Continuing on, "Another big disappointment for the Kindle Fire is the Gallery, the native application that is used for viewing photos and images. First, the gray-scale is way off, and overdriven so hard that significant picture detail will be lost with bright images. It's very similar to what happens with an over-exposed photograph - all of the bright content appears washed out or even lost all together"
Another graphics problem, which comes with some versions of Android 2.x itself, is that "The Gallery provides only 16-bit color - that's 65 thousand colors not the "16 million colors" that Amazon advertises. It also produces noticeable steps (called false contours) in some images. While the display hardware can do 24-bit color it doesn't show up on-screen in the Gallery viewer due to the software design. It's about time that Amazon and Google fix this… Fortunately, the Web browser on the Kindle Fire does support full 24-bit color for Web images."

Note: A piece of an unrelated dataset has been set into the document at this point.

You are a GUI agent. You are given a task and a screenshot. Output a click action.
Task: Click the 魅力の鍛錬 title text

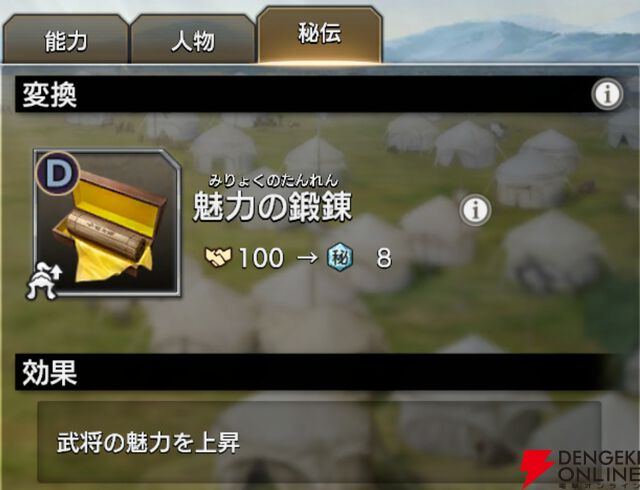click(272, 207)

Barnes & Noble Nook Tablet
The Nook Tablet's LCD technology may be the same as Amazon's, but from where Soneira, sits "Barnes & Noble has done a much better job in pulling everything together into a nice all around display."

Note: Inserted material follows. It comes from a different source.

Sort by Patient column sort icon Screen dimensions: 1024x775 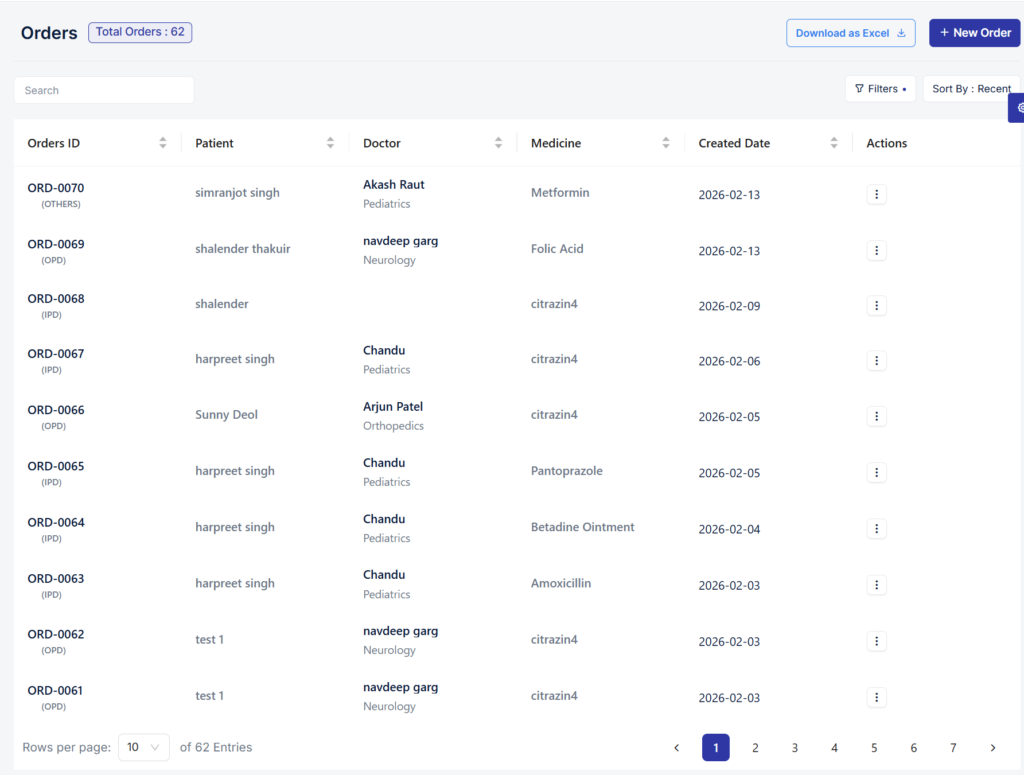click(330, 143)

Specifically, "Barnes & Noble advertises that the Nook Tablet has "reduced reflection and glare" and they have clearly done their homework on this one because it has the lowest reflectance of any Tablet we have ever tested - the iPad 2 has 28 percent higher reflectance and the Kindle Fire has more than double that of the Nook Tablet (lower is better)."
The Nook Tablet also comes from the store with "very good factory display calibration. Its gray-scale is actually more accurate than most living room HDTVs."
Soneira also praises for Barnes & Noble delivering "very smooth and accurate 24-bit color on-screen, including for its Gallery. Photos and even test patterns are free of the ugly image artifacts seen on the Kindle Fire" by using its own gallery program instead of the default Android 2.x software.
That's not all together good news. The Nook Tablet's Gallery UI "is primitive and combines all of the photos and videos into one gigantic grid. The only way to organize photos and videos with Folders is through a cumbersome "My Stuff" User Interface that is buggy as well. We use hundreds of test patterns, test images, test photos and videos for the Shoot-Out, so dealing with this problem UI was a major ordeal. User Interfaces are hard to get right… Hopefully Barnes & Noble will keep working to improve it over time."
I recently purchased a Nook Tablet myself and I've seen this myself. My photos look better on the Nook Tablet than they do on the Kindle Fire, but getting them there and organizing them is a major pain in the rump.
So which is the best? Soneira declares, "There is no absolute winner for this Display Shoot-Out because all 3 Tablets were both winners and losers in some categories, which is interesting in and of itself. In most categories the 3 displays were reasonably close in their lab test performance, which again is interesting, but perhaps not that surprising since they are all IPS LCDs. But the Nook Tablet was the leader in more categories - both in the lab tests and the viewing tests - so it is the declared winner in overall display performance and picture quality, at least for this round…"
I agree. Yes, you can argue over other issues, the Android software selection vs. Apple's iOS family of programs; prices, etc., etc., but in my own unscientific way I simply find the Nook Tablet to be easier on the eyes both for reading and watching video and, at the end of the day, isn't that what tablets are all about?